Exercise: From the article about the New Bedford book bags, return the passage that starts at the words "The initiative started" and stops after "Bedford Housing Authority.". Copy it word for word.

Selected passage:
Volunteers fill bags with books and literary activities on Aug. 26.


This article originally appeared in the October 2020 edition of Senior Scope. Article and photos by Seth Thomas.

During the final days of summer, with the start of the academic year merely weeks away, a group of volunteers in New Bedford were busy packaging books, board games, and school supplies inside bright blue bags, which will be delivered to young students this fall at no cost to the recipients as part of the Book-Rich Environments Initiative.

The initiative started in 2017 through a partnership with the federal government, a variety of nonprofits and publishing companies in an effort to bring books and literacy tools to public housing authorities. New Bedford was one of about 40 communities in the country selected to receive hundreds of books.

“It’s been an amazing experience for us, for the participating organizations and for the kids who receive the books,” said Esperanza Alejandro-Berube, the resident services manager at the New Bedford Housing Authority.

In a typical year, the New Bedford Housing Authority is joined by the city’s library and numerous local agencies to distribute the books to families at several in-person events held throughout the summer.

This year, the group packaged the books in blue, canvas bags – or “learning kits” as they called them – and planned to make door deliveries to about 1,200 families.

On Aug. 26, about two dozen masked volunteers representing numerous children’s organizations worked together to assemble these learning kits at the community center on Caroline Street. Long rows of tables were piled high with books, school supplies and information for families. The New Bedford Housing Authority was able to purchase many of the extra supplies through funding from Senator Mark Montigny’s Children’s Equality and Empowerment Fund.

Books, games and other literary activities were packaged inside blue canvas bags during this year’s Book-Rich Environment Initiative.


“They’re going to get sidewalk chalk games, board games and different literary activities for the kids to do at home with their parents, which is great because some of the parents are going to be part-time teachers this year,” said Bethany Coito, the youth services librarian at the New Bedford Free Public Library.

Extracted entries:
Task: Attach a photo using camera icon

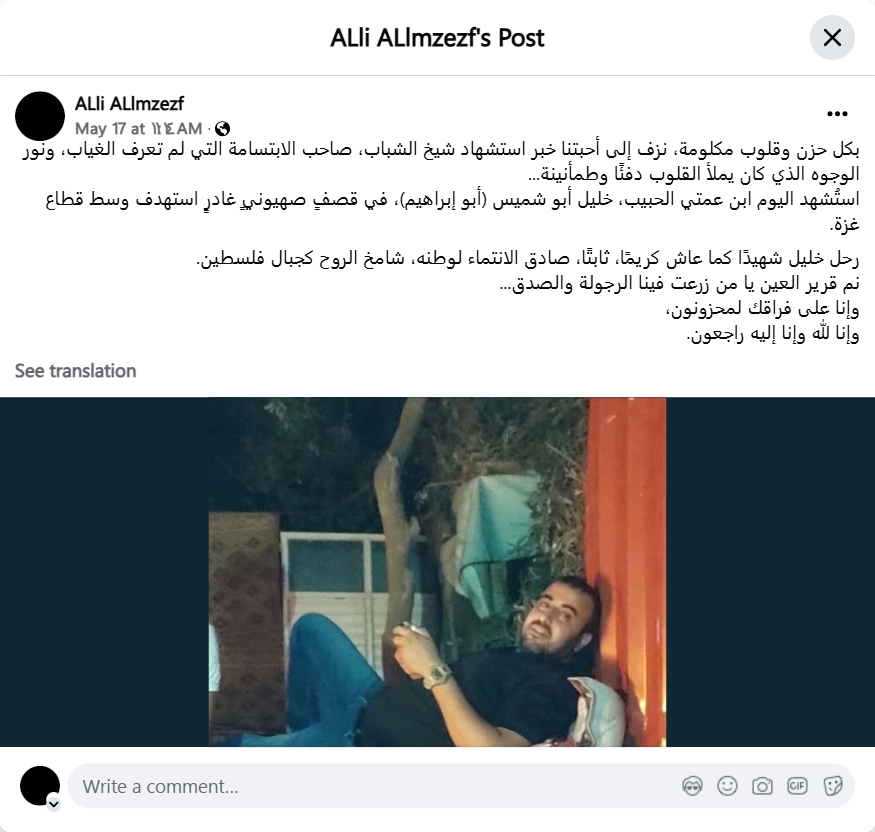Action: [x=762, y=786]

--

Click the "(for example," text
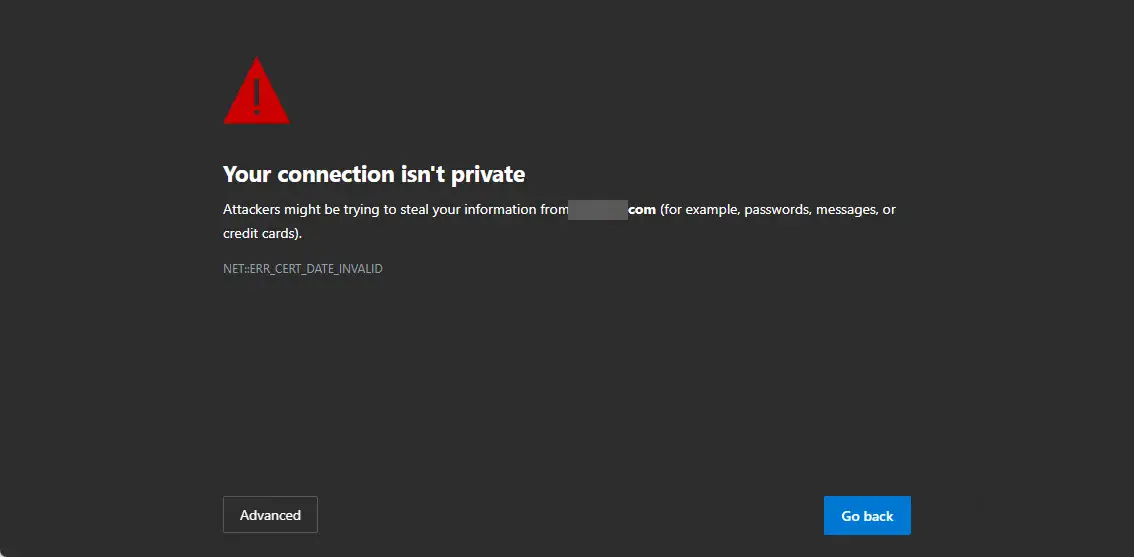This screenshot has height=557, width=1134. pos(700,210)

---

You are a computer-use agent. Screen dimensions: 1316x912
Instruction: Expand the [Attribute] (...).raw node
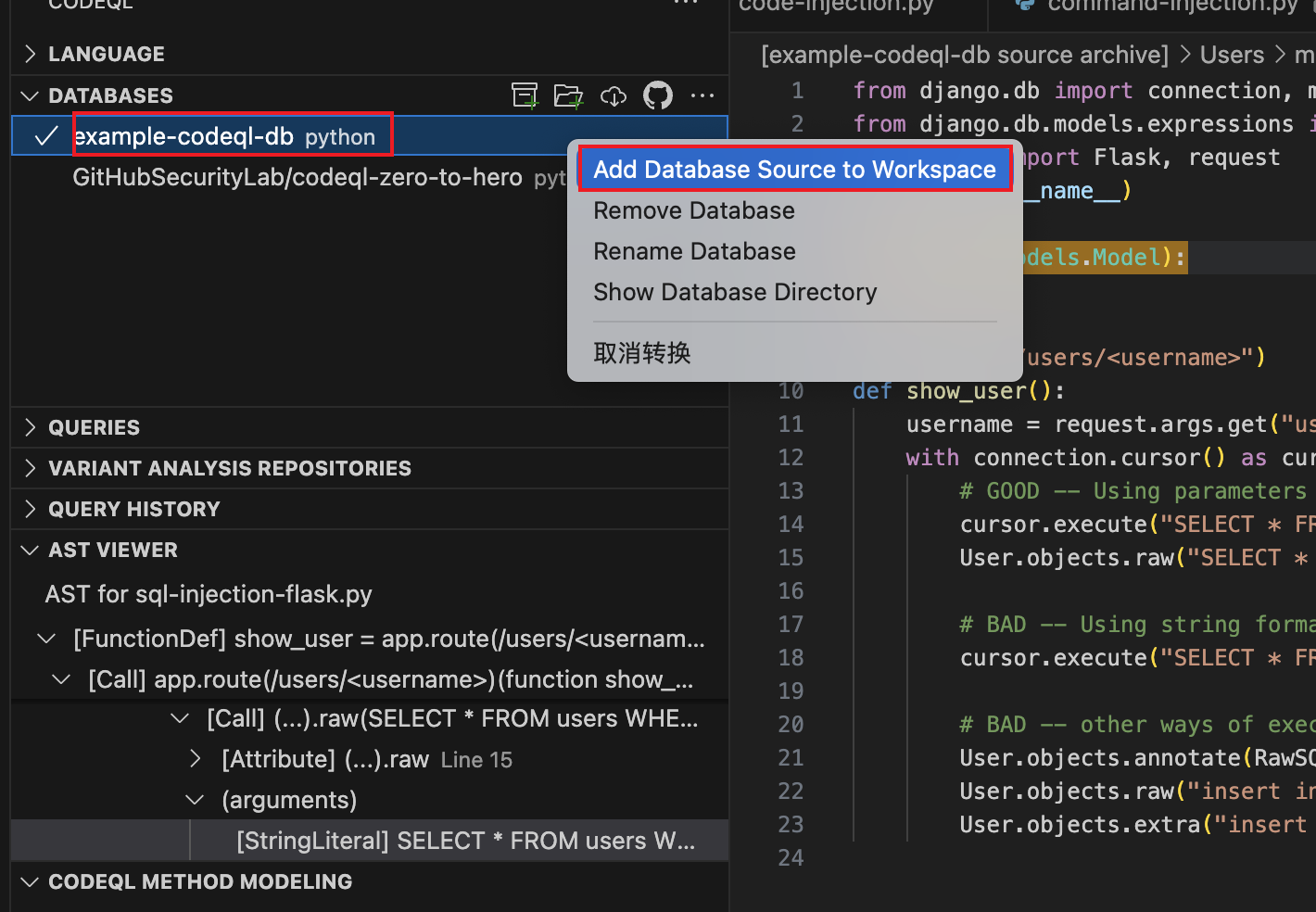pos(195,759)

Task answer:
The initiative started in 2017 through a partnership with the federal government, a variety of nonprofits and publishing companies in an effort to bring books and literacy tools to public housing authorities. New Bedford was one of about 40 communities in the country selected to receive hundreds of books.

“It’s been an amazing experience for us, for the participating organizations and for the kids who receive the books,” said Esperanza Alejandro-Berube, the resident services manager at the New Bedford Housing Authority.